# PROBLEM TO SOLVE
Pick out each of the lines below that contains the word "Click", and reproduce those lines in full.
------------
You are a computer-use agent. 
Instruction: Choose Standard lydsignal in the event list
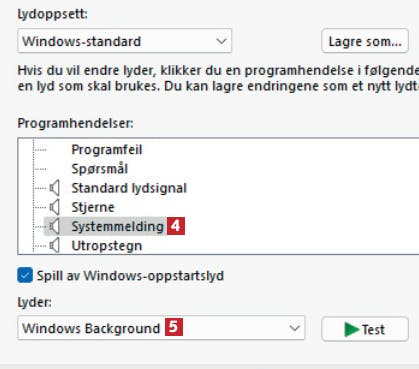point(129,188)
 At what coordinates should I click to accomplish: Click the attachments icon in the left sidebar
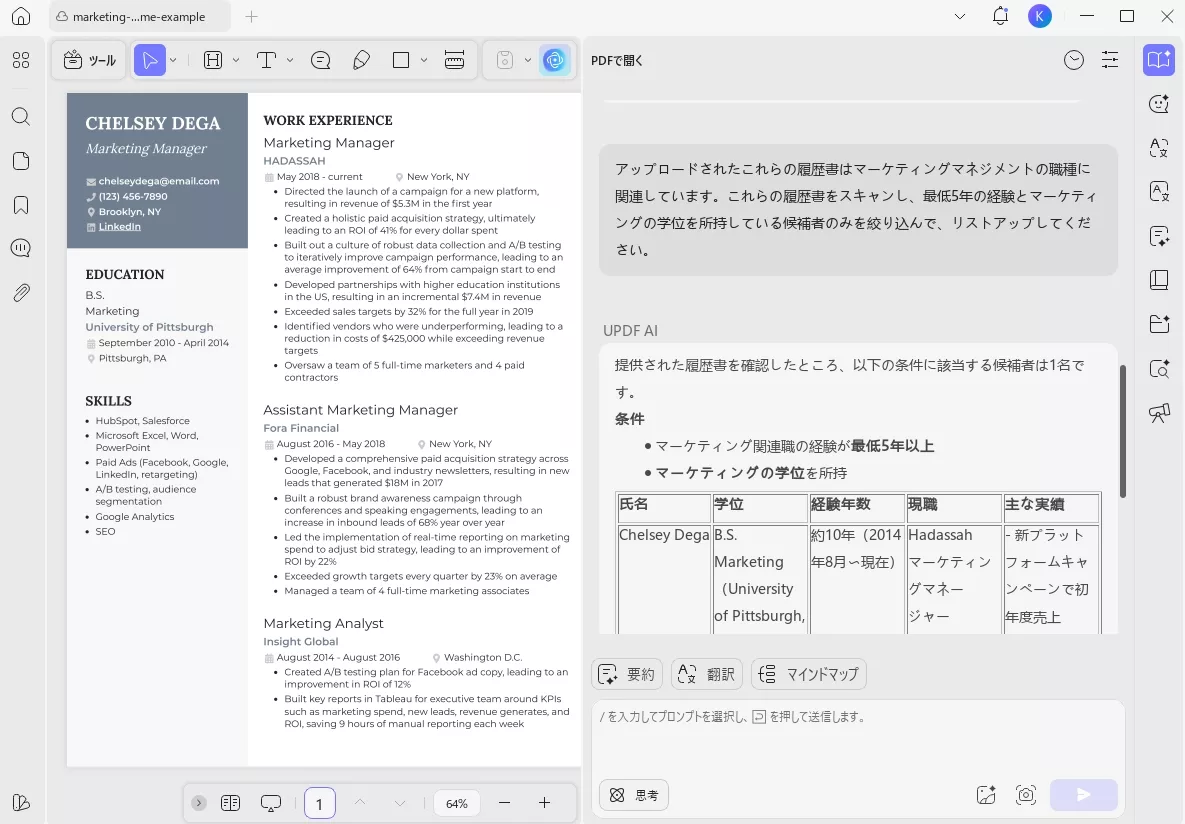tap(20, 292)
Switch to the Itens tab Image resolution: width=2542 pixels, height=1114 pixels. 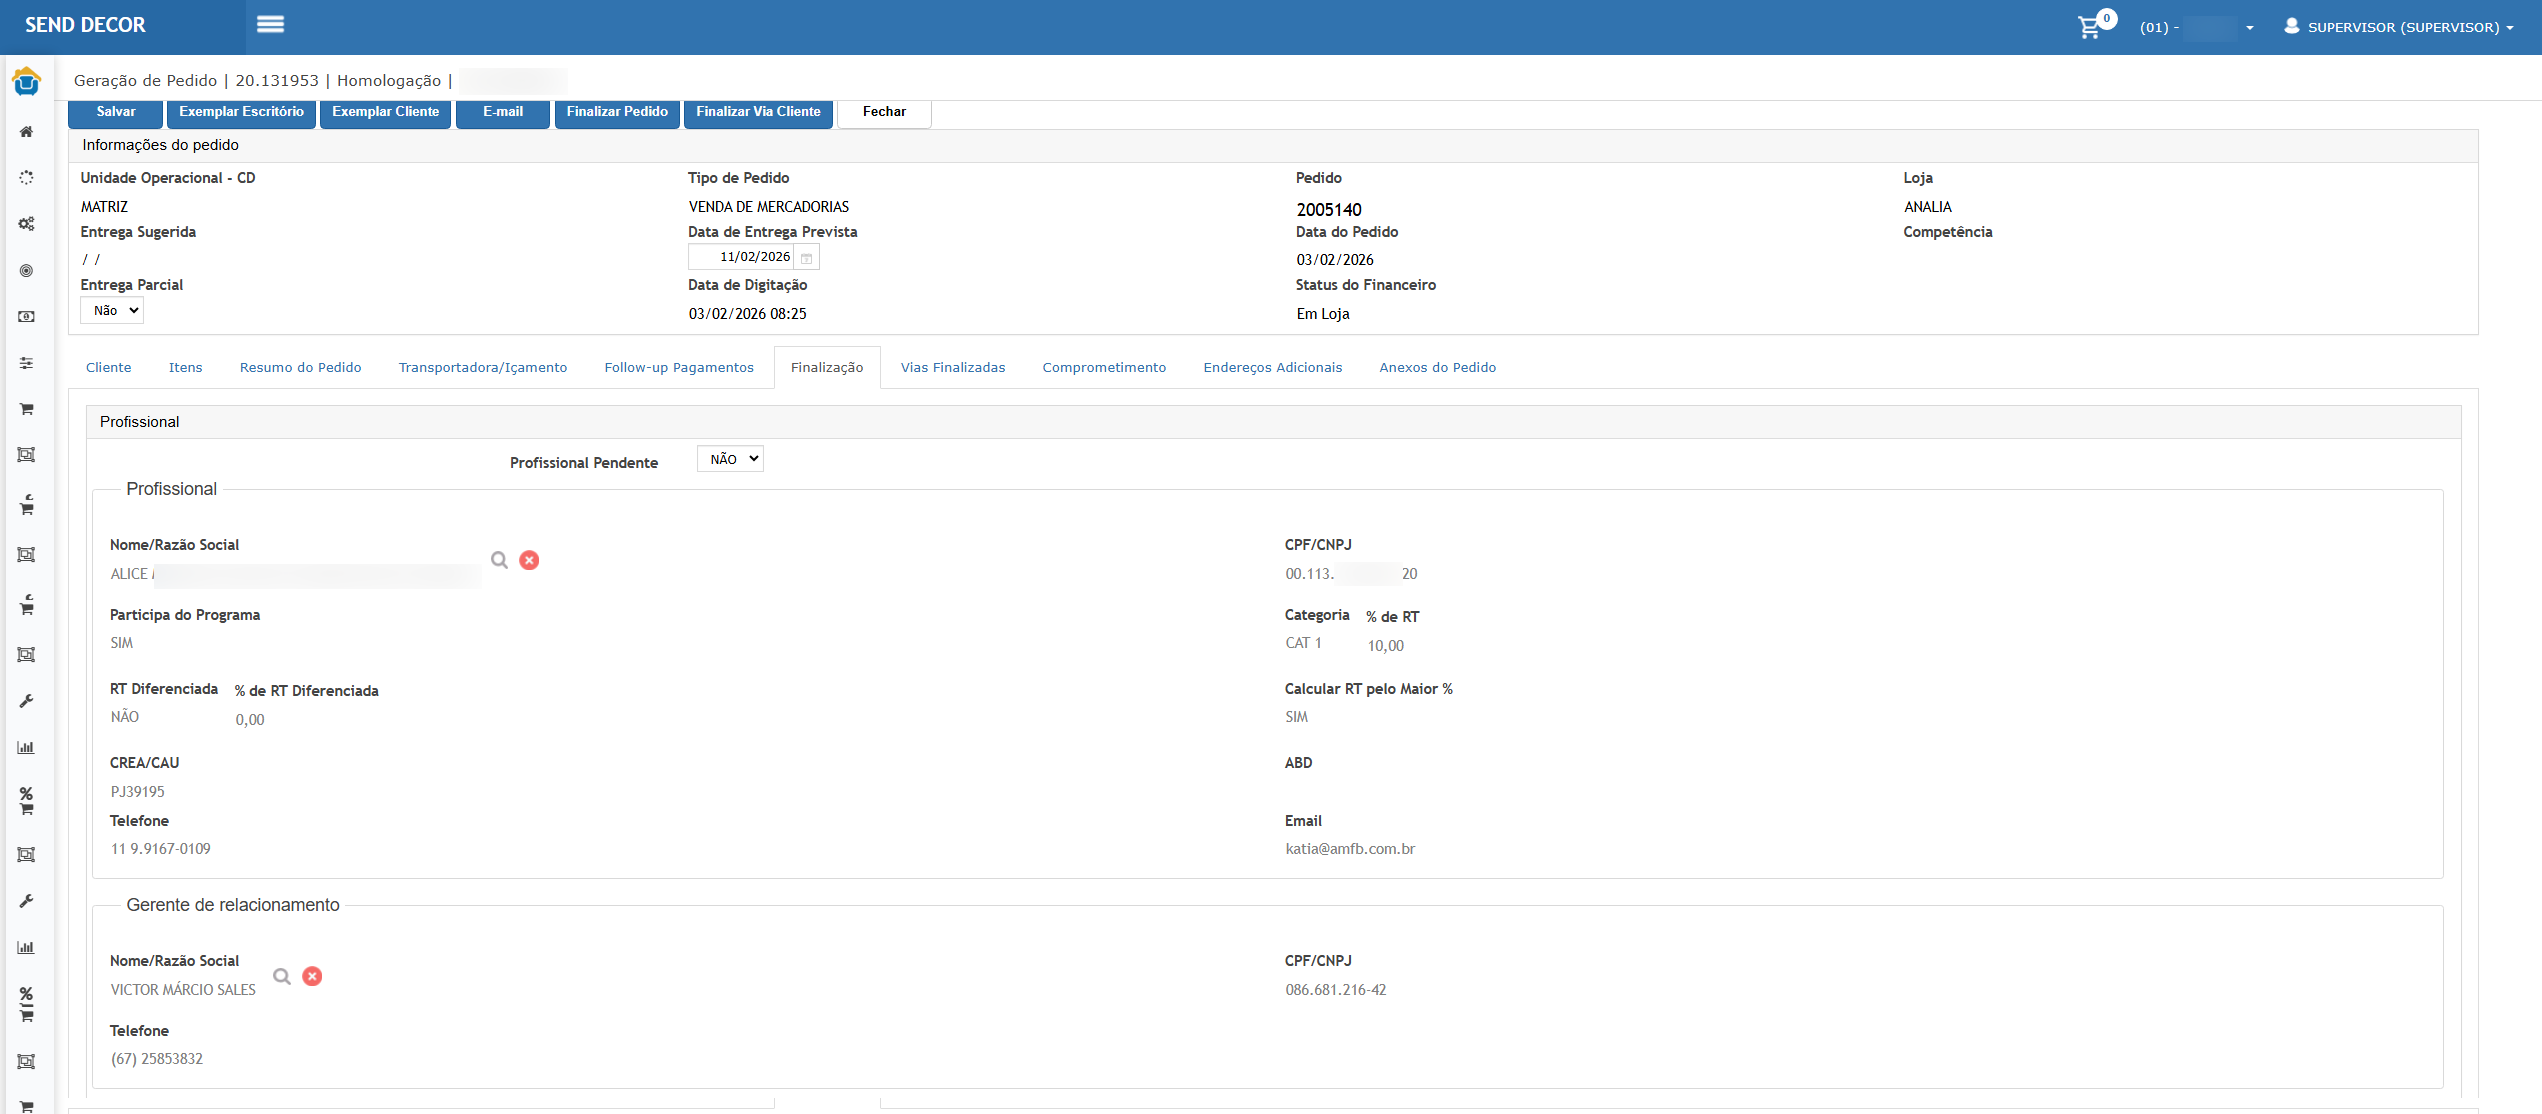185,367
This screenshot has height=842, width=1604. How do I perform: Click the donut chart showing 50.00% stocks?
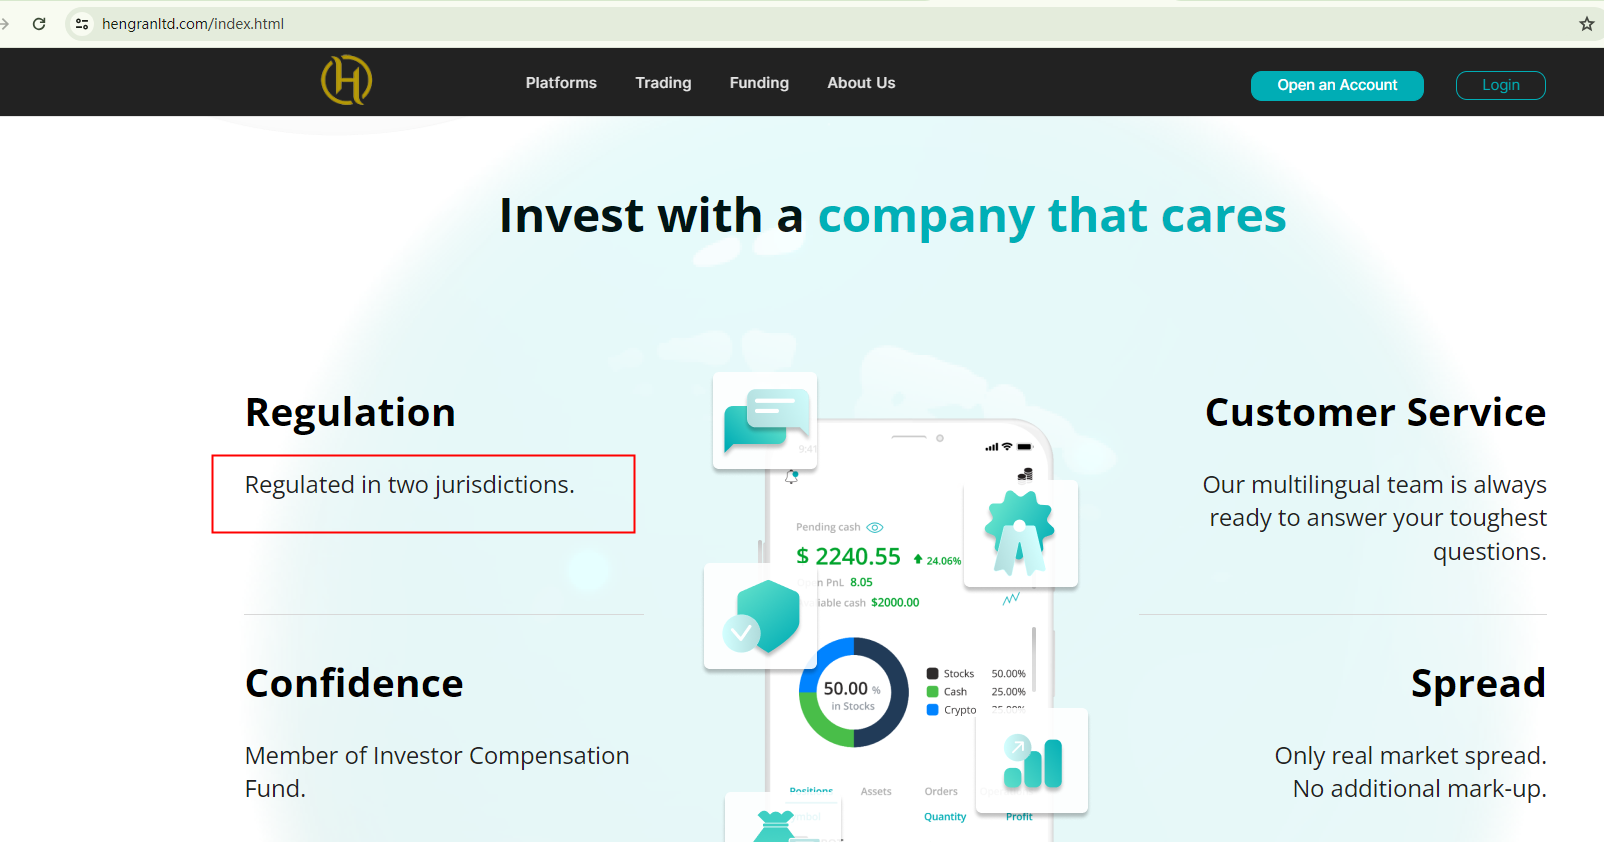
------------
# SOLUTION
 At what coordinates should I click to accomplish: Click the attachments icon in the left sidebar
This screenshot has height=842, width=1604. How do I perform: Click the donut chart showing 50.00% stocks?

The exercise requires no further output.